- [Task objective] Look through the records below and copy each line that includes the word "terminal".
####
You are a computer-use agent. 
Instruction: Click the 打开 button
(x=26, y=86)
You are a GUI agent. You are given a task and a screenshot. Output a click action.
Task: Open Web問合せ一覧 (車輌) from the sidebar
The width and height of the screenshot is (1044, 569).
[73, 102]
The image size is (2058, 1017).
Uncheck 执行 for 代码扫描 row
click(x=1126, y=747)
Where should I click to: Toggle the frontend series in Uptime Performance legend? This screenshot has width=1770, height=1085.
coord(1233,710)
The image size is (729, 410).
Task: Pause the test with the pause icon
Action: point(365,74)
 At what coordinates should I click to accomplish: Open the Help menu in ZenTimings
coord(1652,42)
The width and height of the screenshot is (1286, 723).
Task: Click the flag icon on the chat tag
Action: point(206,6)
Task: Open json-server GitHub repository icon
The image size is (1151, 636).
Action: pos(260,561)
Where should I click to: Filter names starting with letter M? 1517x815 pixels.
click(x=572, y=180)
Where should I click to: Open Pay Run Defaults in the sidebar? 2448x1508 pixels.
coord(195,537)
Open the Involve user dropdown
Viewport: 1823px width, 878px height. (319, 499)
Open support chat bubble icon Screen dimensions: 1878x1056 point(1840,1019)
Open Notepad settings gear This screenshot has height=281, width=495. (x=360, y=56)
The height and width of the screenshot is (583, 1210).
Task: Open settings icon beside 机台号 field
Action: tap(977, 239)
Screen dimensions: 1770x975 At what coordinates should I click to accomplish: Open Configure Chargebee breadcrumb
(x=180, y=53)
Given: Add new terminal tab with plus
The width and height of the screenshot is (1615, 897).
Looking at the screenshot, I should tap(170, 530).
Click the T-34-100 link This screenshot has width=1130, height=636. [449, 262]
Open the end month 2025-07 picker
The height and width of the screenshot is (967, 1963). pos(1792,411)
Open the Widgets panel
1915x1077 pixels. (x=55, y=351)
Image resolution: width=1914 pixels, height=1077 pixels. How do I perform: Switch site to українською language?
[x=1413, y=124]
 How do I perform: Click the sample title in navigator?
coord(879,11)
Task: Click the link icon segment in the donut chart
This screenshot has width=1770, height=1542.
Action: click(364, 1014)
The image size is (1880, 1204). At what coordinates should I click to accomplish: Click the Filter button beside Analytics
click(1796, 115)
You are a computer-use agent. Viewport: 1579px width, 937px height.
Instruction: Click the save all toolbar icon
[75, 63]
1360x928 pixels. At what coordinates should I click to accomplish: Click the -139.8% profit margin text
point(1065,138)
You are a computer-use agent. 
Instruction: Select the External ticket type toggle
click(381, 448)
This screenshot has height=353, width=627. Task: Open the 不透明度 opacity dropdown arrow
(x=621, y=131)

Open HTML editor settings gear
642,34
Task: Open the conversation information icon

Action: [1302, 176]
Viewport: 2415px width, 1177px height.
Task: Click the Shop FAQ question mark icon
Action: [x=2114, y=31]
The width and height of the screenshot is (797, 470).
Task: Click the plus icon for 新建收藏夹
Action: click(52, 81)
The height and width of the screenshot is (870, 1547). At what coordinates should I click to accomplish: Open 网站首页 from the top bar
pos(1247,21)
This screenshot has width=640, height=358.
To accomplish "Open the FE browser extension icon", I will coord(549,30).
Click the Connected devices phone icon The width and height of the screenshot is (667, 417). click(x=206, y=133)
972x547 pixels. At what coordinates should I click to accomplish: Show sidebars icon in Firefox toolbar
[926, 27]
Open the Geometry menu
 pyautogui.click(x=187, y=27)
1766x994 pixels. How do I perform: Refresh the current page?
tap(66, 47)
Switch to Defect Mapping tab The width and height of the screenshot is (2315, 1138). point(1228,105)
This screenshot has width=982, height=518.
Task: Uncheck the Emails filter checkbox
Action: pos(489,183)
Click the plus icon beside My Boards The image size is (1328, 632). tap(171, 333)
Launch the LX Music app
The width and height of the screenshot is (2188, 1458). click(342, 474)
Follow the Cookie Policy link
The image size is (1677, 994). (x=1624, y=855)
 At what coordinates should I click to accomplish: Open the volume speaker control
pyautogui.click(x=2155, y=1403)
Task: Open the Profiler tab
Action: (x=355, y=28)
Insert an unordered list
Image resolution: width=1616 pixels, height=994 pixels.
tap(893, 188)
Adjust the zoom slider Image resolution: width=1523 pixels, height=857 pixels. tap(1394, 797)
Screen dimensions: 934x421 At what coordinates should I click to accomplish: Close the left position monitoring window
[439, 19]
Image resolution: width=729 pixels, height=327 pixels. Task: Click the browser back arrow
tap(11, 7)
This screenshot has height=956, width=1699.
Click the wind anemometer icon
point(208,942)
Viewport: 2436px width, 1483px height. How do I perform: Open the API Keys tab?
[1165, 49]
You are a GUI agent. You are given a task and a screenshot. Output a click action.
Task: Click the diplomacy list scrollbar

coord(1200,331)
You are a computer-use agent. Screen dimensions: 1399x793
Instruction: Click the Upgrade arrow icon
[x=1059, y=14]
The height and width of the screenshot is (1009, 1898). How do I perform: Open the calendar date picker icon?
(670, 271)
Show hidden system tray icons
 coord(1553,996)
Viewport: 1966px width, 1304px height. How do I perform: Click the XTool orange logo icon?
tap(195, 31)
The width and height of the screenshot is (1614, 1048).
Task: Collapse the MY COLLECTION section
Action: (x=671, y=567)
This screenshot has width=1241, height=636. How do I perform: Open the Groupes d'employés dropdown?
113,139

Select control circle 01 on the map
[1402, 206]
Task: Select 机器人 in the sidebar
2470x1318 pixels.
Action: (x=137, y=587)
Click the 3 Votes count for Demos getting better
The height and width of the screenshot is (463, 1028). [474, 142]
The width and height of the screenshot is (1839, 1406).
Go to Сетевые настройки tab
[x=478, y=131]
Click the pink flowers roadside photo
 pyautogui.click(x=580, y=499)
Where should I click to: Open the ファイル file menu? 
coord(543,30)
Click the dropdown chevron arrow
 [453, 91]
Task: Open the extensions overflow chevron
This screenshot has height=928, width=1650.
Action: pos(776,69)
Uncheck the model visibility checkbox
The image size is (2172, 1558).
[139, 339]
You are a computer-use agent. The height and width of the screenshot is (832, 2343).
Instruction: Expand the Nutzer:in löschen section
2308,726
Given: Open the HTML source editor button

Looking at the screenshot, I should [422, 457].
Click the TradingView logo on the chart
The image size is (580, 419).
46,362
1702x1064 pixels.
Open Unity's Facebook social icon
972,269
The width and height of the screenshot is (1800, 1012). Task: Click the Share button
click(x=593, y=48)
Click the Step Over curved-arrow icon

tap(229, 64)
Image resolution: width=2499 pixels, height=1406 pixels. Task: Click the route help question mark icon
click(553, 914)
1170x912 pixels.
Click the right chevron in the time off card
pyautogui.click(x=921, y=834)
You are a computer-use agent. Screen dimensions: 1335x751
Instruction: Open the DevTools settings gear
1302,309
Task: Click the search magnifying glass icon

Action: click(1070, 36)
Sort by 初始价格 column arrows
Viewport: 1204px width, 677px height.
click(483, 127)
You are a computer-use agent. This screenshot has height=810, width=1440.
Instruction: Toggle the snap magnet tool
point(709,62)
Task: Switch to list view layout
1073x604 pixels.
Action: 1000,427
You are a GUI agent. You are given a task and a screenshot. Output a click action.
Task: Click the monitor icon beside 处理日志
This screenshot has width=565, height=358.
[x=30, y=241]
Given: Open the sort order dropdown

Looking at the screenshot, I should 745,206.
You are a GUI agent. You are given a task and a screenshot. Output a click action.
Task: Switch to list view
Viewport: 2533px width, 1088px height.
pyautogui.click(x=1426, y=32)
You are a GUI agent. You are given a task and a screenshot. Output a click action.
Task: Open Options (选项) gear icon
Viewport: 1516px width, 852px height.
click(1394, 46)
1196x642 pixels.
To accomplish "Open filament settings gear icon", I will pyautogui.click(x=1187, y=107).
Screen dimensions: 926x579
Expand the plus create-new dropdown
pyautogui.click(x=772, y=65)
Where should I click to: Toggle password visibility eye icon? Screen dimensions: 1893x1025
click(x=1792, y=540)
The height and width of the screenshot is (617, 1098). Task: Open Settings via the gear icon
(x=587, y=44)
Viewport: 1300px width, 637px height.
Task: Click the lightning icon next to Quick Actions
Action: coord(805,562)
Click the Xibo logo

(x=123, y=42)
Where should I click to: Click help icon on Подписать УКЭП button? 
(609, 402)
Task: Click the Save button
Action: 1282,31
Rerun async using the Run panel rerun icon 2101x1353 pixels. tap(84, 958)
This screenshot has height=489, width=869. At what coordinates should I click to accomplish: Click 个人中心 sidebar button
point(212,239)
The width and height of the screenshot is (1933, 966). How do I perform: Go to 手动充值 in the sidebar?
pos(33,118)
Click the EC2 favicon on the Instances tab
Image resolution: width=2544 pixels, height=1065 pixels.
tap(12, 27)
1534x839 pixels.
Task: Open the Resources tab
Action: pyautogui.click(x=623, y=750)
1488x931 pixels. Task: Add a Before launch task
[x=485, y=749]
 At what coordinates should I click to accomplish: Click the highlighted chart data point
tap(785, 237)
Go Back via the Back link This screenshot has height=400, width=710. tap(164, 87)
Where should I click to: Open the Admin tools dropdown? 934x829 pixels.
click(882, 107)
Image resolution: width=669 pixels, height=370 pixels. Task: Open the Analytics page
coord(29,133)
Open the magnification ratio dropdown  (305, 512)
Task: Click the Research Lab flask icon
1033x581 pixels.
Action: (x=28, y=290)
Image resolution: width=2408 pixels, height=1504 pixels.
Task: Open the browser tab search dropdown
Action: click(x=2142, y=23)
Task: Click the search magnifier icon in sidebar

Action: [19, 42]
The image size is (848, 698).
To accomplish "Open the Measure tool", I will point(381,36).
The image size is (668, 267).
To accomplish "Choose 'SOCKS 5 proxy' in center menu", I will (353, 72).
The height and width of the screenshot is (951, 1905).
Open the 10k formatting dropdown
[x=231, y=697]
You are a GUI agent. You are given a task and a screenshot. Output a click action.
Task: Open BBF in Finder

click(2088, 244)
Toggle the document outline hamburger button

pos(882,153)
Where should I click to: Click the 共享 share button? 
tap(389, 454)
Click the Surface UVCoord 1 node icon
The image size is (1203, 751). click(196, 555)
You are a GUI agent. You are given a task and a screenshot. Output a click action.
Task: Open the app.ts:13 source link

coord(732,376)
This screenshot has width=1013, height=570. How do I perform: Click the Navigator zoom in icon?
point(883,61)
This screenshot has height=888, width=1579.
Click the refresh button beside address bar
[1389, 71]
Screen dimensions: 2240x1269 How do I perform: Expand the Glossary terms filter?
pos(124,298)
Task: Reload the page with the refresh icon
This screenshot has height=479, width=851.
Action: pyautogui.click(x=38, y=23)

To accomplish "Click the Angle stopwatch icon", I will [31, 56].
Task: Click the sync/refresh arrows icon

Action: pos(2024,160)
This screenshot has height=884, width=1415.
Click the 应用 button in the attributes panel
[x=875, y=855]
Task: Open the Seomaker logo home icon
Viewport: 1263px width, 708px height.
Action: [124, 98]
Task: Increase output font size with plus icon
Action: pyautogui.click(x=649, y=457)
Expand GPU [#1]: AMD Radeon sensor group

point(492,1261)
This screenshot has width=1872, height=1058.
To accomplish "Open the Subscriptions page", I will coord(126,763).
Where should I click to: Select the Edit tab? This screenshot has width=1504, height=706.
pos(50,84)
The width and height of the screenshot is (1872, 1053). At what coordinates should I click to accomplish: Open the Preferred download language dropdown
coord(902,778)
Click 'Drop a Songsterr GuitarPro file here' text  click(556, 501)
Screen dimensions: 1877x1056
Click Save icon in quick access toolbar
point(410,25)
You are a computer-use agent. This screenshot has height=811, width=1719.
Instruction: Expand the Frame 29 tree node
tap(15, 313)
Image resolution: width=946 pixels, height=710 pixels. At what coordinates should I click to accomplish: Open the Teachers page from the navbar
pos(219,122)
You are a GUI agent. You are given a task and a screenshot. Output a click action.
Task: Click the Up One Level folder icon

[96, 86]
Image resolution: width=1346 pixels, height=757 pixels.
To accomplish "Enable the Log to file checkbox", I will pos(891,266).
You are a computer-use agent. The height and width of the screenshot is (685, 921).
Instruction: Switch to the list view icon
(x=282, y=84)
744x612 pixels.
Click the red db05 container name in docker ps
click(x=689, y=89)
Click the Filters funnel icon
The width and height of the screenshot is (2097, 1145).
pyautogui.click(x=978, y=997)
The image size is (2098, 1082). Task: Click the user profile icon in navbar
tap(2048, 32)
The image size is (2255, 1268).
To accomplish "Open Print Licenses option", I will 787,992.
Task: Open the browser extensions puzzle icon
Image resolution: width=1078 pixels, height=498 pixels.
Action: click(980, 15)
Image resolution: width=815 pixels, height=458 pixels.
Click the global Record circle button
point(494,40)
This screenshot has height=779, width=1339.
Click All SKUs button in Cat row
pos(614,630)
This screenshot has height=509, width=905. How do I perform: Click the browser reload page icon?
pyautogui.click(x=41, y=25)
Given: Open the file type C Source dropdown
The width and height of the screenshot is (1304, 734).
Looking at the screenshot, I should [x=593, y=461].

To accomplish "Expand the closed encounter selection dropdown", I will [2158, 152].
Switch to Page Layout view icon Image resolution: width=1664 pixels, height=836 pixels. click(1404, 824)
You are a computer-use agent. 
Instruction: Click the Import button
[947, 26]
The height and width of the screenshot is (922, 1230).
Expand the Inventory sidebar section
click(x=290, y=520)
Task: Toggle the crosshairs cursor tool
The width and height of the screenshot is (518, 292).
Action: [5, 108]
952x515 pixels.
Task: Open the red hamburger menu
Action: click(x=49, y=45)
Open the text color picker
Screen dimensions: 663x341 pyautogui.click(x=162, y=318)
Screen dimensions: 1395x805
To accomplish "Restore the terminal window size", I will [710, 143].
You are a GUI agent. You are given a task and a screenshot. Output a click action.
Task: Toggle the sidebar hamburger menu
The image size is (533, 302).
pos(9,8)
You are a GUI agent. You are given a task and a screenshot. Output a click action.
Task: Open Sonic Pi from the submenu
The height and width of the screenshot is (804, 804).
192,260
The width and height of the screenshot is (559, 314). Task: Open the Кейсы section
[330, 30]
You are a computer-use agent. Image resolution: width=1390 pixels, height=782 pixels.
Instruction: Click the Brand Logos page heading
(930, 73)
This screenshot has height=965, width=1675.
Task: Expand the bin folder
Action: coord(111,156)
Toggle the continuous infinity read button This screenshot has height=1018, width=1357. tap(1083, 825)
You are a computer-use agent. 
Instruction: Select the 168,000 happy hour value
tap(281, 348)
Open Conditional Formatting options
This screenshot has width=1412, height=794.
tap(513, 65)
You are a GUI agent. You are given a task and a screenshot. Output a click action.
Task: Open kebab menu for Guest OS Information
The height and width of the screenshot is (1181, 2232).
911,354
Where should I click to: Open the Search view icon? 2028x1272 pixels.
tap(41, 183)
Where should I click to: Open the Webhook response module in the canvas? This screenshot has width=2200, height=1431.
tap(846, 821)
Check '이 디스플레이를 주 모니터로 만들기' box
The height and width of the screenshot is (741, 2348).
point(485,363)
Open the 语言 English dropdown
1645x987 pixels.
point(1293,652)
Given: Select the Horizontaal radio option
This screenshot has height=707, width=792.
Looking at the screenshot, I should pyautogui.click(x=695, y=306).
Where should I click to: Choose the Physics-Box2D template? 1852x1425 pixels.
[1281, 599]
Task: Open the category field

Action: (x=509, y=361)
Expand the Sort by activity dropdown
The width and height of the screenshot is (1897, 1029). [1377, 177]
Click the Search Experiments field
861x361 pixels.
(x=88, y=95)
####
- [Solution for this problem]
Given: Add new terminal tab with plus
To accomplish "Restore the terminal window size", I will [710, 143].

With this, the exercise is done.